Il giovane Francesco

Come riporta il Registro degli Atti di Nascita del Comune di Lugo, alle 16:30 del 9 maggio 1888 al n. 306 di Via del Corso, l’attuale via Garibaldi, nacque un bambino a cui furono imposti i nomi di Francesco, Luigi e Giuseppe.
genitori, la giovane contessa Paolina Biancoli e il proprietario terriero e commerciante di vini Enrico Baracca, risiedevano insieme ai fratelli e alla madre di quest’ultimo, nell’elegante edificio conosciuto ora come Palazzo Tamba.

Nel 1894 Francesco venne iscritto in prima elementare presso l’Istituto dei Salesiani di Lugo. Non fu l’unica novità che dovette affrontare “Cecchino”, nello stesso anno infatti, insieme ai genitori si trasferì nel nuovo palazzetto della parallela Via Fermini (odierna Via Baracca), a seguito del matrimonio dello zio paterno Angelo e alla suddivisione dei beni. Enrico, inoltre, fece costruire un nuovo fabbricato, posto fra le cantine di famiglia e l’argine del fiume Senio, in località San Potito. Questa villa di campagna divenne l’abituale residenza estiva, in cui la famiglia era solita trattenersi fino alla fine della vendemmia.

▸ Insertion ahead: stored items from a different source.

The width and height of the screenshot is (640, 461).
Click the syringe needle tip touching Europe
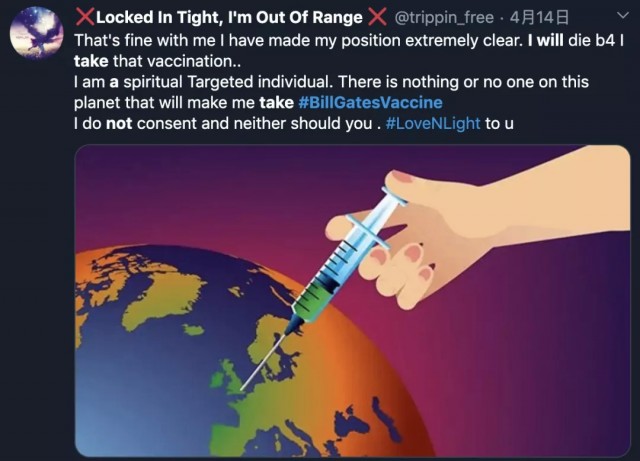click(242, 389)
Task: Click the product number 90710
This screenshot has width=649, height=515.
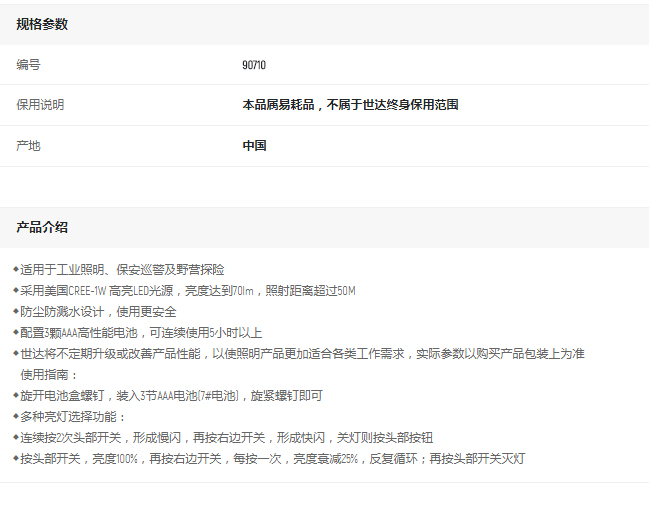Action: coord(254,65)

Terminate le scuole elementari con ottimi voti, Enrico e Paolina decisero di iscrivere l’unico figlio presso una delle scuole italiane più prestigiose dell’epoca, il convitto della Badia Fiesolana gestita dai Padri Scolopi. Nell’ottobre del 1900 Francesco partì in treno alla volta di Fiesole, senza immaginare che quel distacco temporaneo dall’ambiente familiare si rivelasse in futuro definitivo, intervallato dalle vacanze prima e dalle licenze poi. 

 

Il legame con amici e parenti continuò a mantenersi saldo, grazie a visite ed ad un fitto scambio epistolare, principalmente con la madre Paolina. La vita in collegio, contraddistinta da lunghe ore di studio e da un’indubbia disciplina, consentiva ai giovani studenti di uscire talvolta in passeggiata e ben presto Baracca ottenne il permesso dei genitori, nonostante la riluttanza dell’apprensiva madre, di seguire lezioni d’equitazione. Francesco, negli anni della Badia, iniziò inoltre a suonare il violoncello, attività che incontrò il favore di Paolina, che così poté contare sull’accompagnamento del figlio per le sue suonate al pianoforte. Altri passatempi consistevano nel gioco della tombola e soprattutto nella collezione di cartoline e francobolli, con una certa predilezione per quelli esteri. 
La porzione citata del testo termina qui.